IN her criticism of the Bush administration’s stance on human rights, Anne-Marie Slaughter, dean of the Woodrow Wilson School of Public and International Affairs at Princeton University, opened with the second verse of "America the Beautiful," which runs:
O beautiful for pilgrim feet
Whose stern impassioned stress
A thoroughfare for freedom beat
Across the wilderness!
America! America!
God mend thine every flaw,
Confirm they soul in self-control,
Thy liberty in law!
The rule of law, Slaughter wrote, is not just a "value," nor is it a luxury confined to more peaceful times, but it is both the fundamental safeguard of American liberty and a "disciplined link" to the very soul of the American nation.
But there is Bush’s Office of the Legal Council saying that US federal law prohibiting torture does not apply to the president in wartime and Bush himself declaring that Geneva Conventions do not apply to detainees in the war on terror. At the same time, two generals investigating the abusive treatment of prisoners in Abu Ghraib are saying that the US Army Field Manual "virtually" allows it.

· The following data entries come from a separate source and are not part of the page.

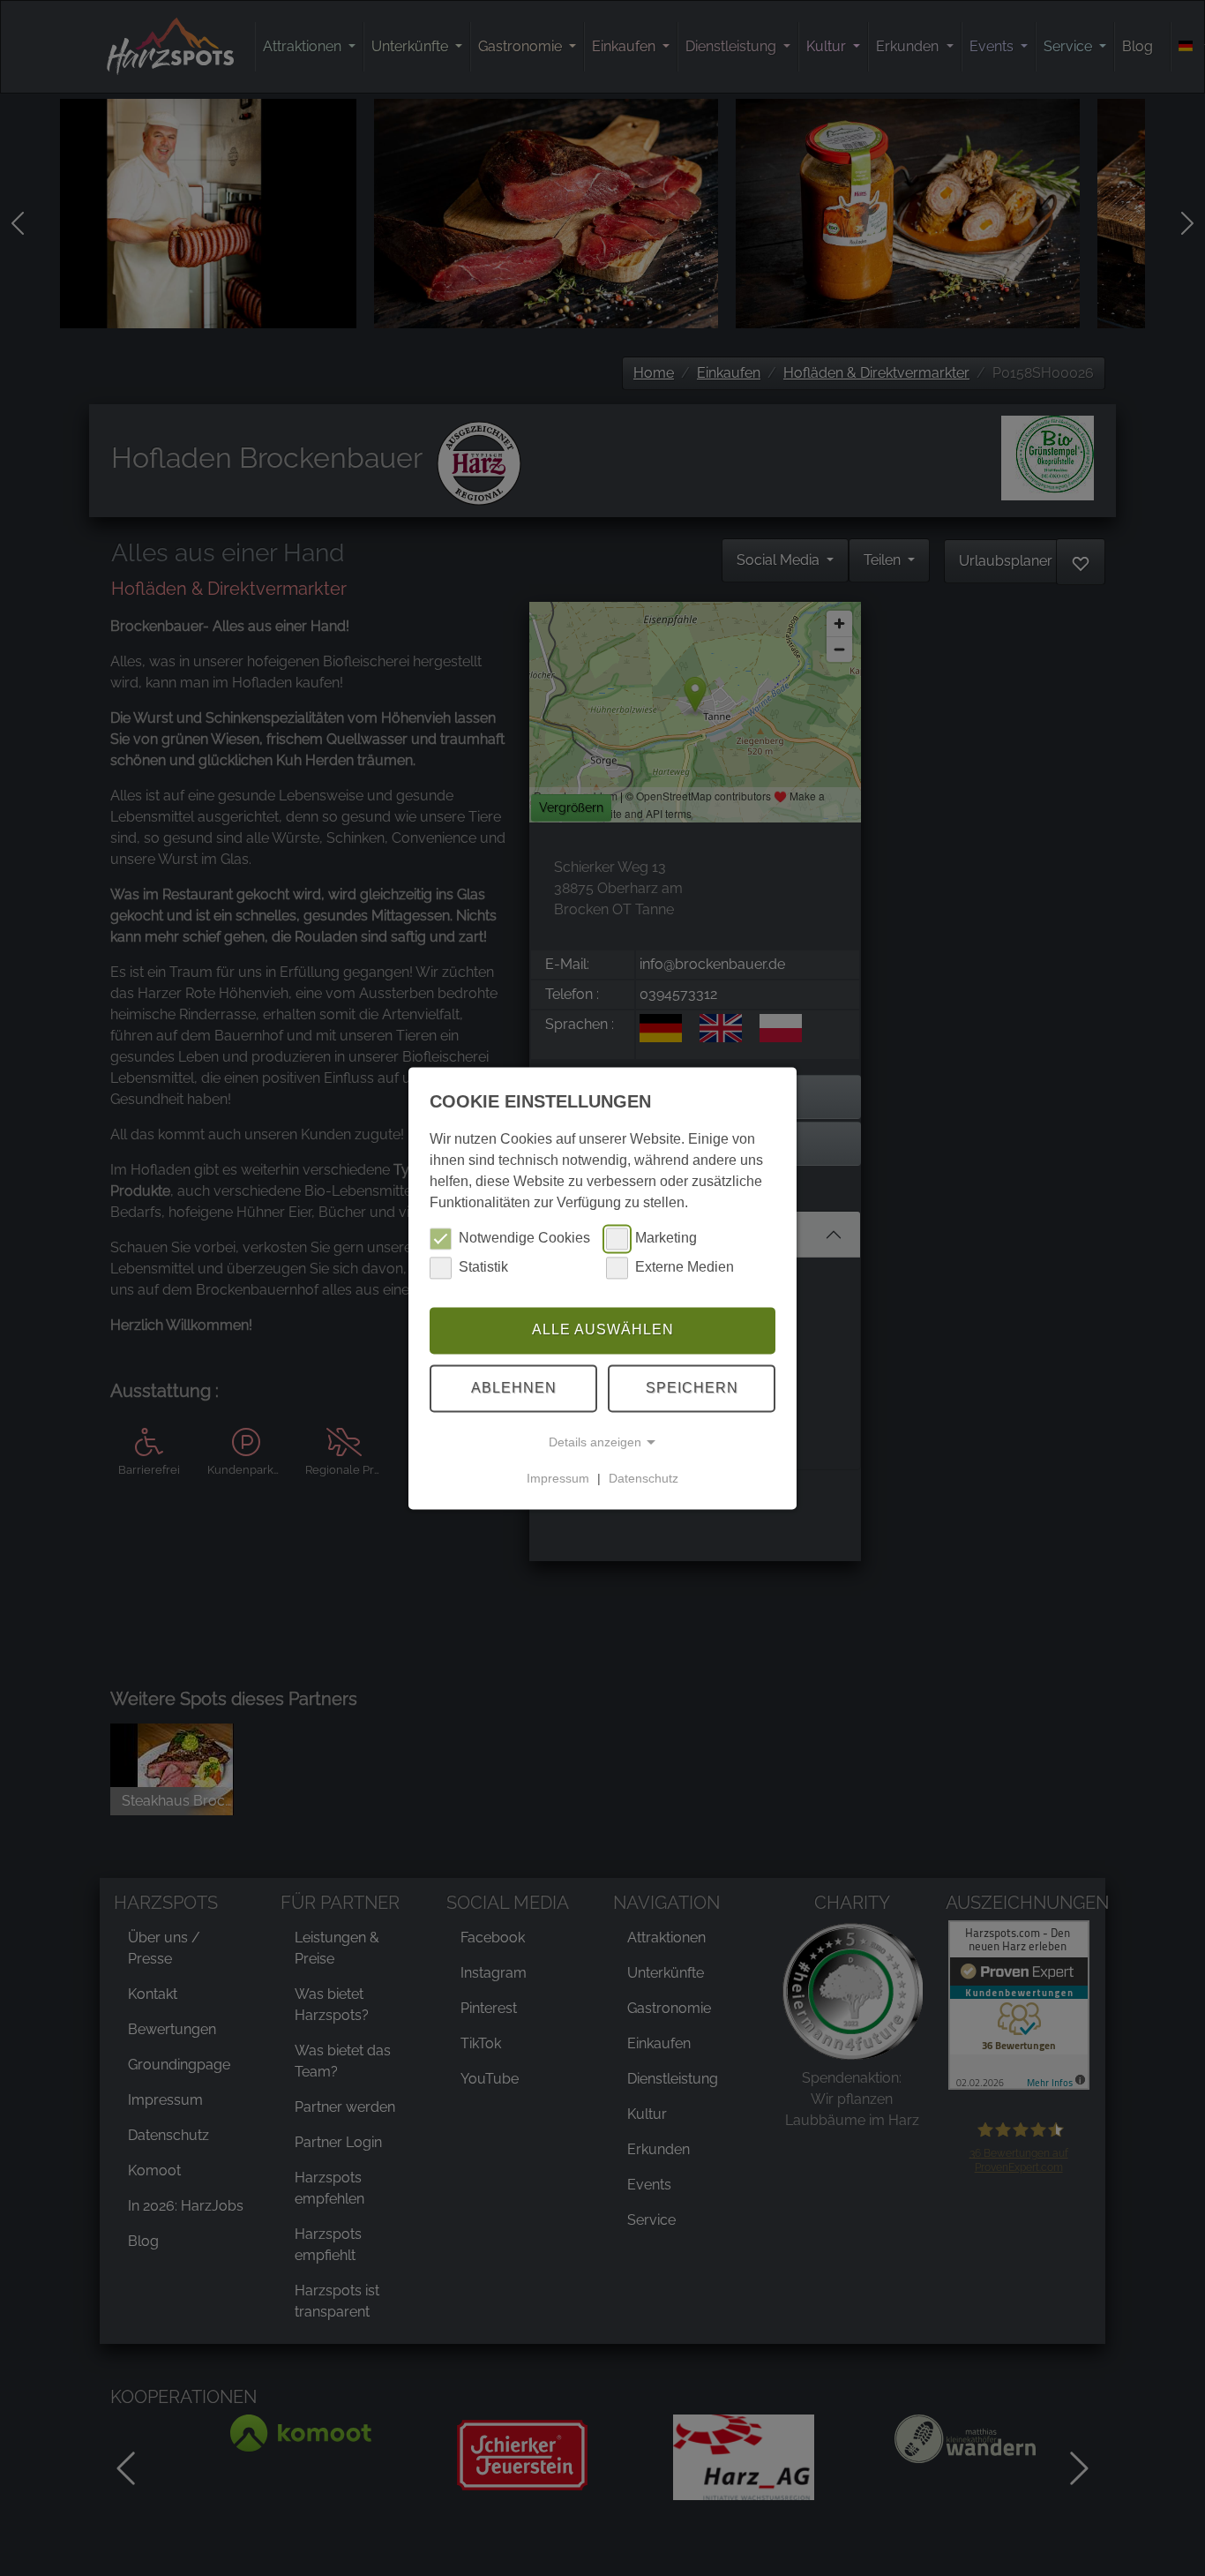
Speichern (692, 1387)
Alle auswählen (603, 1330)
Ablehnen (514, 1387)
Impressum (558, 1478)
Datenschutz (643, 1478)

This attitude demeaned US soldiers and America itself, prompting Senator John McCain, tortured while captive in Hanoi during the Vietnam War, to remind a bellicose vice president that he and his fellow prisoners "took strength from the belief that we were better than they (their torturers), that we, if the roles were reversed, would not disgrace ourselves by committing or countenancing such mistreatment of them."

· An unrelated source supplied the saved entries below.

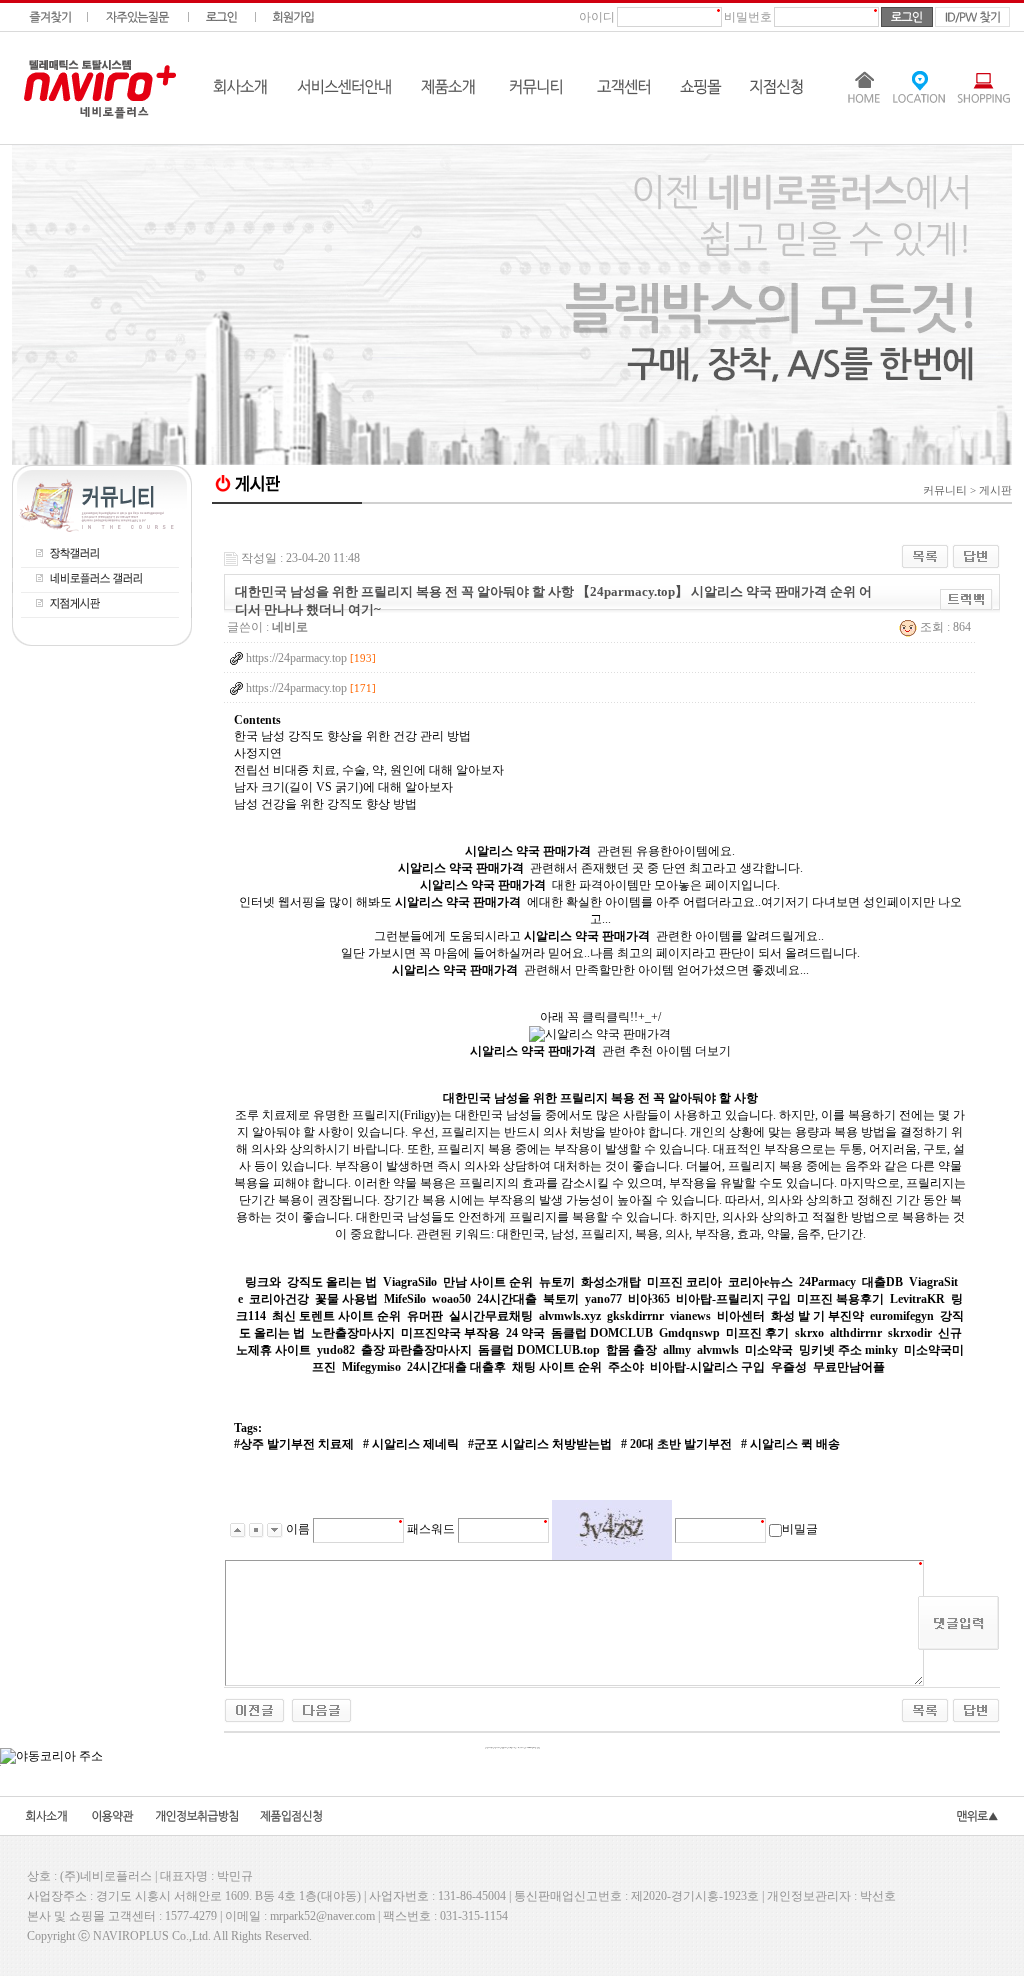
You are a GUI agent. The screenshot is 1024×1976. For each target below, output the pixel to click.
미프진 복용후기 (840, 1299)
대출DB (882, 1282)
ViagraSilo (410, 1282)
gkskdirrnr (635, 1316)
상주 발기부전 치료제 (297, 1444)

Slaughter observed that McCain’s remarks on the Senate floor echoed George Washington, who watched as British soldiers massacred Americans who surrendered in New York. Later, when British soldiers were captured, Washington told his officers to treat the captives "with humanity and let them have no reason to complain of our copying the brutal example of the British army in their treatment of our unfortunate brothers."
That’s how American scholars regard their heritage of liberty under law, and it pains them to have a president, "who would describe himself as a deeply moral man, who indeed divides the world between good and evil," turn law into a prop for power.